‘Je moet het huis uit.’ Ik gooi de woorden voor zijn voeten nog voordat hij goed en wel de woonkamer is binnengestapt. Mijn liefde komt net thuis van zijn werk en kijkt me vragend aan. Ik zie hem denken: ‘What the F is hier nou weer aan de hand?’ Ik verklaar me nader: ‘Het risico is te groot dat jij corona mee naar huis neemt en dus moet je de deur uit.’
Kankerquarantaine
Een uur eerder had ik de arts aan de telefoon. Hij drukte me nogmaals op mijn hart dat ik, nu mijn weerstand zo laag is door de veertien chemokuren, echt voorzichtig moet zijn. ‘Je behoort nu tot de risicogroep voor het coronavirus en we hebben geen idee hoe zich dat bij jou kan ontwikkelen.’ Het idee boezemt angst in. Ik heb geen vijf maanden chemo overleeft om vervolgens dood te gaan aan zo’n klote virus. ‘Het is het allerbeste om in volledige quarantaine te gaan,’ sluit de arts ons gesprek af.
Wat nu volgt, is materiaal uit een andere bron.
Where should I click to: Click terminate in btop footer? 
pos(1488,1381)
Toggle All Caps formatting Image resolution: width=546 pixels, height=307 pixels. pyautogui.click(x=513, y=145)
Mijn liefde werkt nog steeds buitenshuis en komt daar dagelijks met andere mensen in aanraking en daarom is hij nu dus ook ineens een potentieel gevaar voor mijn leven. Die avond eten we voor de laatste keer samen, ieder aan de andere kant van de woonkamer. ‘S avonds pakt hij zijn spullen in en boekt hij een vakantiehuisje in de buurt. Als we naar bed gaan wensen we elkaar van een afstandje welterusten. Hij opent de deur van de logeerkamer terwijl ik een verdieping hoger ons eigen bed instap. ‘s Ochtends krijg ik een appje. Hij is vertrokken en we hebben geen idee voor hoelang.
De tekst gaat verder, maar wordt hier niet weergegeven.